Semantic Validation for AAS Submodels Using Semantic Dictionary and Generative AI
摘要
Asset Administration Shell (AAS) and its submodels are essential for achieving standardization and interoperability in Industry 4.0 environments. To ensure standardization in industrial settings, our previous research focused on automatically validating standardized submodels according to the Industrial Digital Twin Association (IDTA) standards and non-standardized submodels based on user-defined templates. Although earlier work focused on automatic submodel validation triggered via MQTT, the semantic correctness of the elements remains a critical, yet underexplored area. This paper extends the Test Orchestrator framework that leverages a semantic dictionary such as ECLASS and Generative AI for increased semantic validation capabilities. These enhancements enable validation of element naming, unit appropriateness, and compatibility of values with declared value types, thereby improving the contextual accuracy of submodels.

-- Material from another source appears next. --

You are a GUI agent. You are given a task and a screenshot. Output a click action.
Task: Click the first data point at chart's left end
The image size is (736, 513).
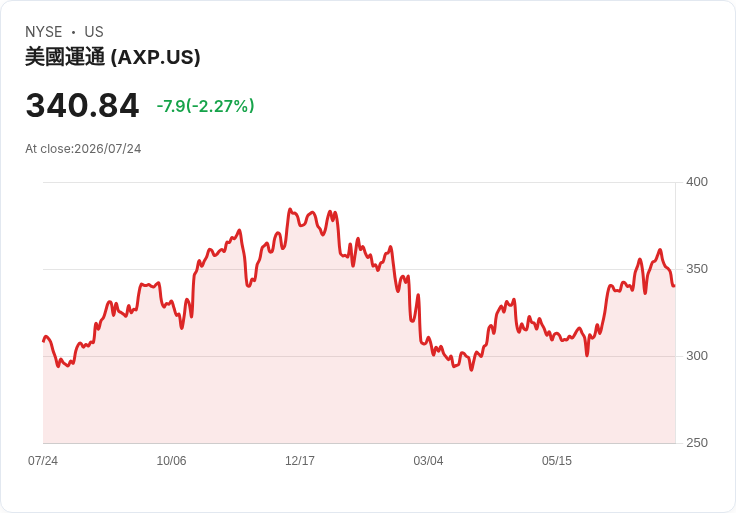click(x=43, y=341)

Additionally, the system introduces feedback generation for incorrect or inconsistent elements, helping users better understand and resolve validation issues. A large-scale scalability evaluation demonstrates the framework’s ability to efficiently handle a significant number of submodels while maintaining minimal per-submodel validation time. The proposed solution contributes to more robust, intelligent, and semantically aware digital twin systems that are more closely aligned with the objectives of Industry 4.0.